Cuney Homes: George Floyd grew up in Houston's oldest public housing that carries racial trauma in its bones
Cuney Homes is a public housing complex in the Third Ward area of Houston, Texas. It’s a low-income housing that would not stand apart from others of its kind to anyone who does not know its history. But the city’s oldest public housing complex has racial trauma deep in its bones.
Cuney Homes, also known as “the Bricks”, opened in 1940, reportedly to house African-American porters, maids, chauffeurs and other low-wage workers. The 553-unit housing project was named after Norris Wright Cuney, a Black politician born to an enslaved mother and a White planter.
RELATED ARTICLES
With a median income of $15,538, families trying hard to make ends meet is a regular occurrence at Cuney Homes. The implementation of President Joe Biden’s $1.9 trillion relief plan may have come as a sort of respite for many residents here, but the neighborhood, which Washington Post reporter Toluse Olorunnipa called a “highly segregated slice of Houston’s diverse metropolis”, still faces several issues. Dilapidated housing, food insecurity, health-care disparities and high unemployment are some of them. And these problems have a deep relationship with race in America. Racially segregated low-income neighborhoods in the US — a stark remnant of 'Jim Crow' housing policies — are as ubiquitous as police violence.
Cuney Homes’ plight, sadly, was brought into the national spotlight because of a tragedy that sent shockwaves across the globe — the death of Geroge Floyd. Larcenia Floyd arrived in Houston in 1977, a single mother of three from North Carolina, to start a new life in Texas. Without much money, she settled in Cuney Homes.
In this predominantly Black and highly impoverished neighborhood, George Floyd and his brothers grew up “eating mayonnaise and banana sandwiches, washing their clothes in the kitchen sink, and sleeping hip-to-hip in a house whose population constantly stretched the capacity of its square footage.”
Floyd left Cuney Homes for a bit. He went to college. But it proved fruitless on both fronts — academic and sports — and he returned back to this neighborhood. Several studies have linked both race and poverty as reasons for non-performance in college. And for Floyd, both factors came into play. Coming back to this neighborhood did not help. Police arrested him in August 1997 for delivering less than a gram of cocaine. A judge sentenced him to six months in jail. This was the first of many. As with education, studies have also found “profound racial disparity in the misdemeanor arrest rate” for offenses like drug possession, theft and simple assault.
In 2007, Floyd was charged with aggravated robbery with a deadly weapon — Floyd had allegedly held a woman at gunpoint while others ransacked the place, looking for drugs and money. After a plea deal, Floyd spent four years at a privately-run prison, without access to vocational training or substance abuse treatment. When Floyd left, he was but a husk of his former cheerful self. His friends claimed he was depressed.
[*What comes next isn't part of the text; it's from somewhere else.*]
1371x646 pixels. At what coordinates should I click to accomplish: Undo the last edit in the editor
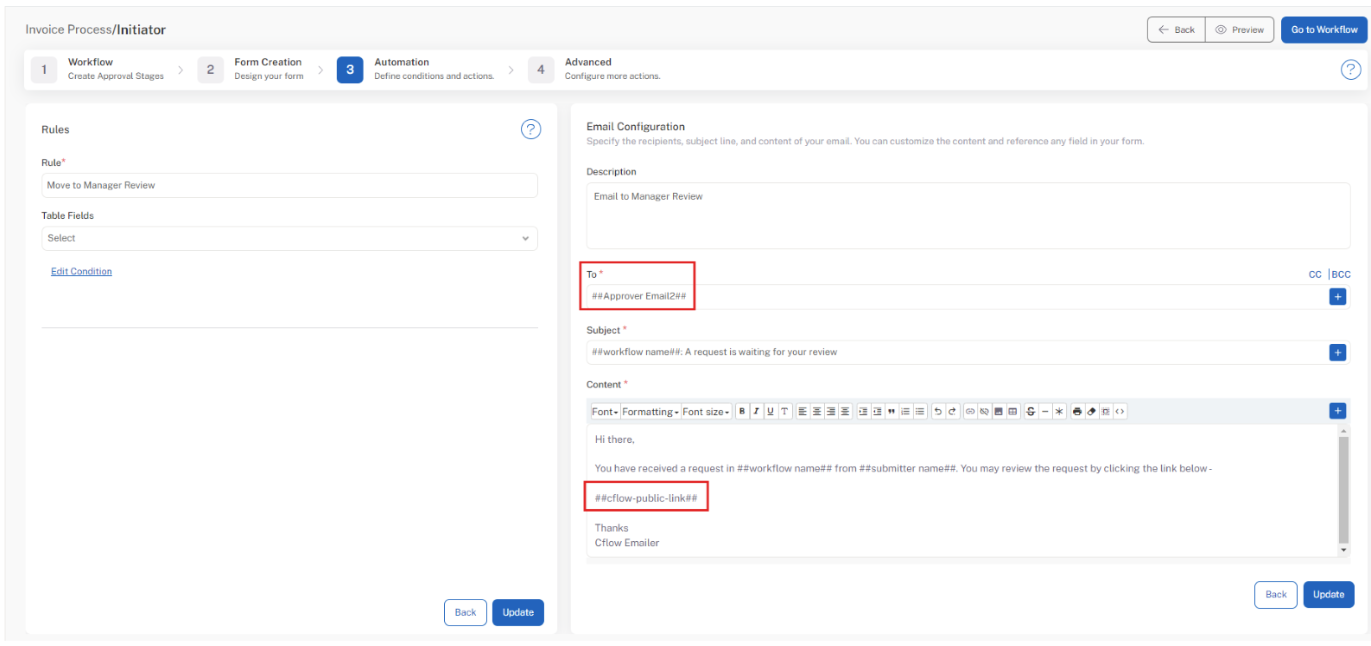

Floyd moved to Minneapolis in 2017 in an attempt to bring his life back on track. To a degree, he was able to do so, even if money still remained a problem. But what happened to him there is what could have happened to him at any point in his younger years in Cuney Homes. And the residents there are more than aware of this terrible truth. For Kimberly Gibson, Floyd’s death is an unsettling reminder of her son Daniel Hunt's uncertain future. “Sports was supposed to have saved him,” Gibson said of Floyd. “I told my son: ‘That is you. That is you all day, every day'.”
Cuney Homes, as per census data, has long suffered from high rates of poverty, unemployment, and underinvestment. More than 60 percent of households live under the poverty line. The child poverty rate is above 75 percent, according to the most recent figures, which were collected before the coronavirus pandemic. Homeownership rates are a fraction of the citywide average, and a majority of residents and students require government assistance for food.
At the same time, it has also seen myriad attempts from the government to help its residents — all of which have not been able to change much for the people who call “The Bricks” their home. The pandemic worsened many of the disparities in the housing project. “The hits keep coming,” said Shell Reed. “I have neighbors that are barely able to make it due to the pandemic. It just set everybody back.”
Joe Biden’s economic plans, however, look like a beacon in the dark for this neighborhood, whose residents found the stimulus payments helped put out several immediate fires. But speaking to its larger scope, Sunia Zaterman, executive director of the Council of Large Public Housing Authorities, said, “If we don’t make a difference in individual lives, then we really haven’t done the job yet. The folks in the community that George Floyd grew up in — that is our test of whether our models, our resources, our impact has hit our target.”